**PROBLEM:** Using the records below, transcribe exactly only the lines from the one with "Viewport: 600px width, 600px height." through the end, both included, and drop every picture.
Segment Open
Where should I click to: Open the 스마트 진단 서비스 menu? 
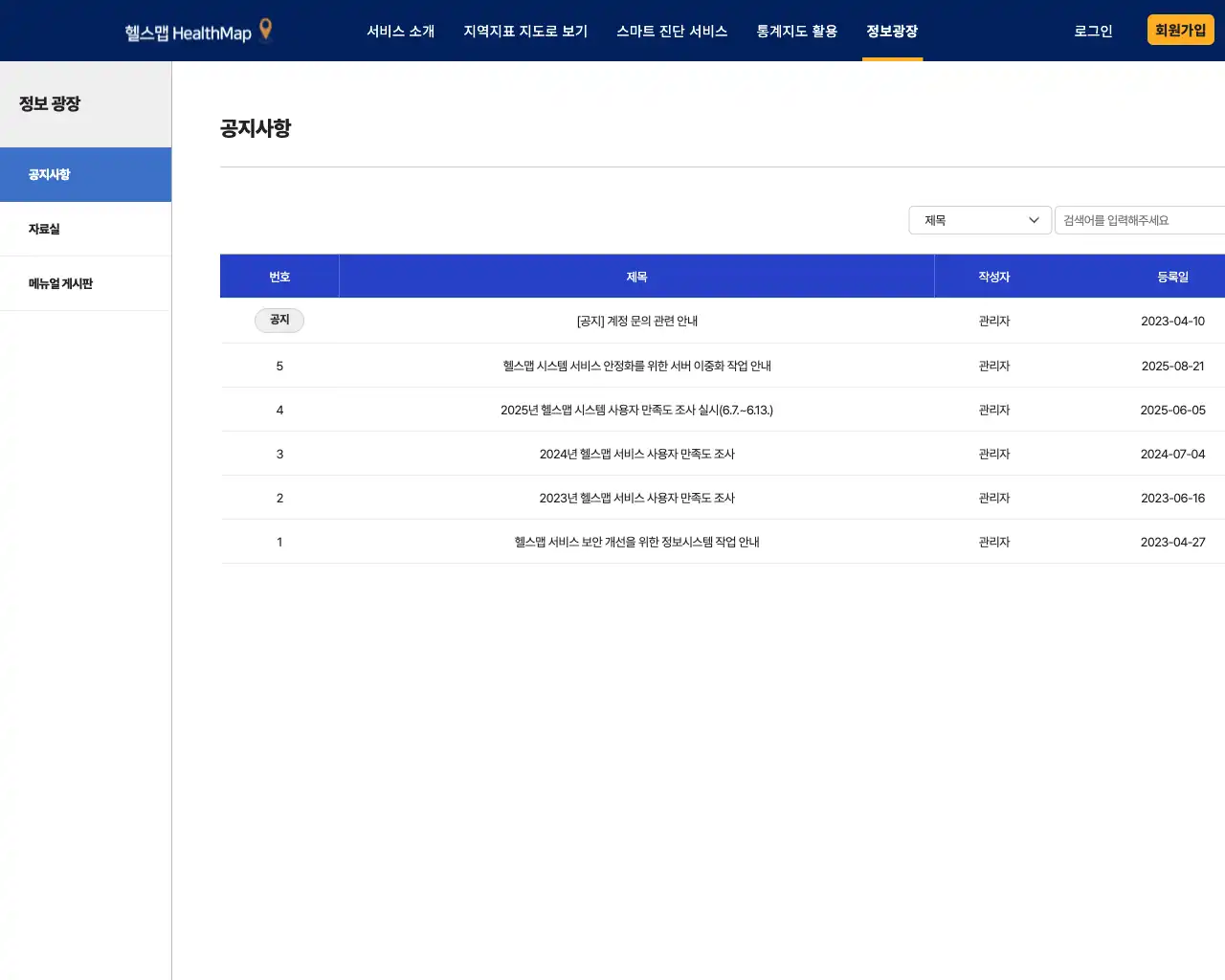[x=672, y=31]
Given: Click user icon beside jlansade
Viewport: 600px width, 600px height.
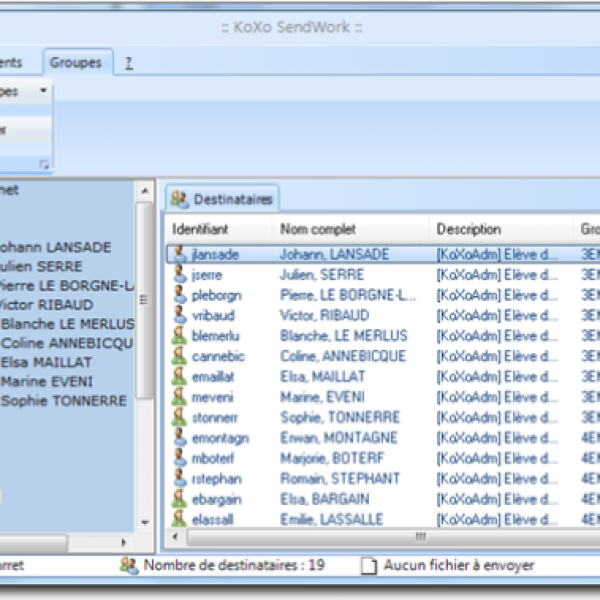Looking at the screenshot, I should pyautogui.click(x=179, y=254).
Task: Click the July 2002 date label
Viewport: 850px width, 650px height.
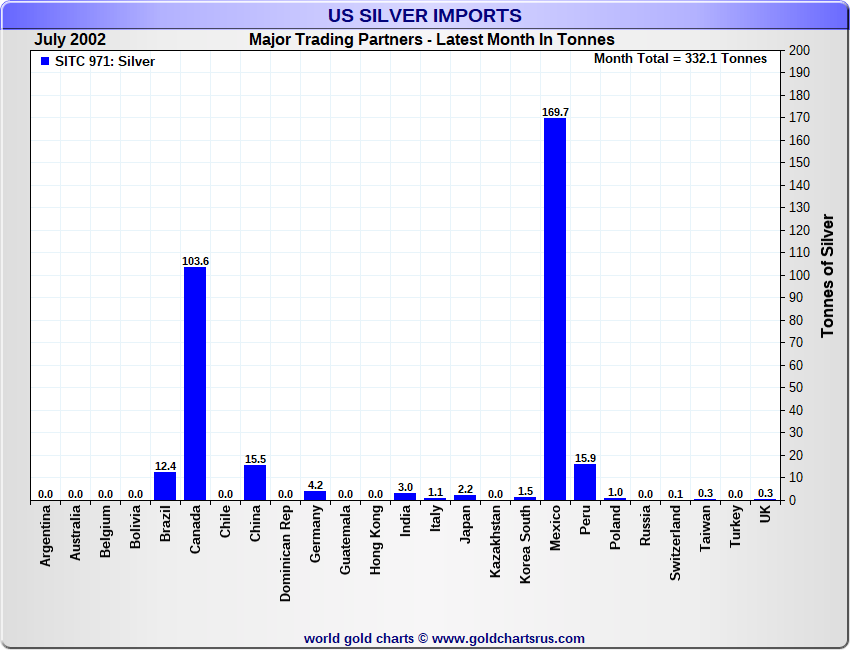Action: pyautogui.click(x=70, y=40)
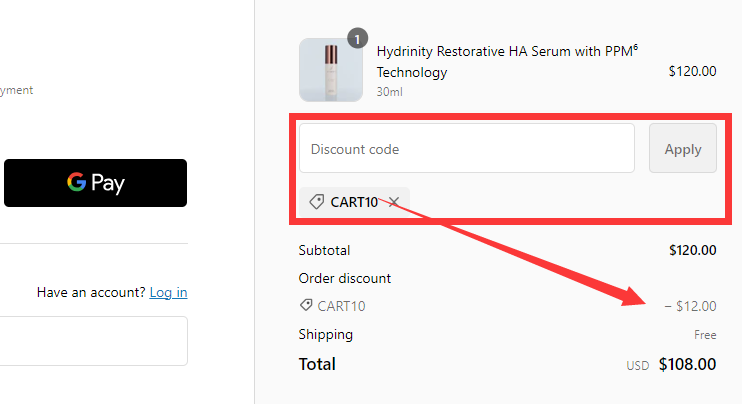Click the tag icon in CART10 chip

tap(316, 202)
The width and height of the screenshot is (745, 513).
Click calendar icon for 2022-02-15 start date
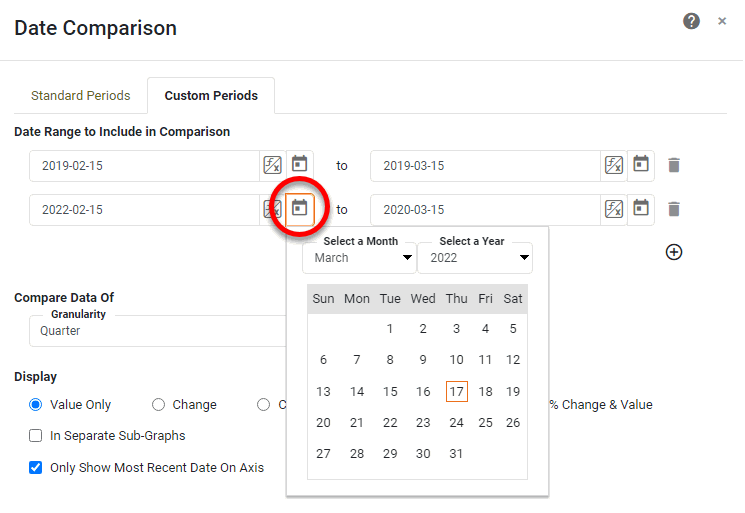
Segment Closed
**TASK ANSWER:**
Viewport: 600px width, 600px height.
Looking at the screenshot, I should pyautogui.click(x=179, y=254).
Task: Click the July 2002 date label
Viewport: 850px width, 650px height.
Action: pyautogui.click(x=70, y=40)
Click the tag icon in CART10 chip

tap(316, 202)
The width and height of the screenshot is (745, 513).
Click calendar icon for 2022-02-15 start date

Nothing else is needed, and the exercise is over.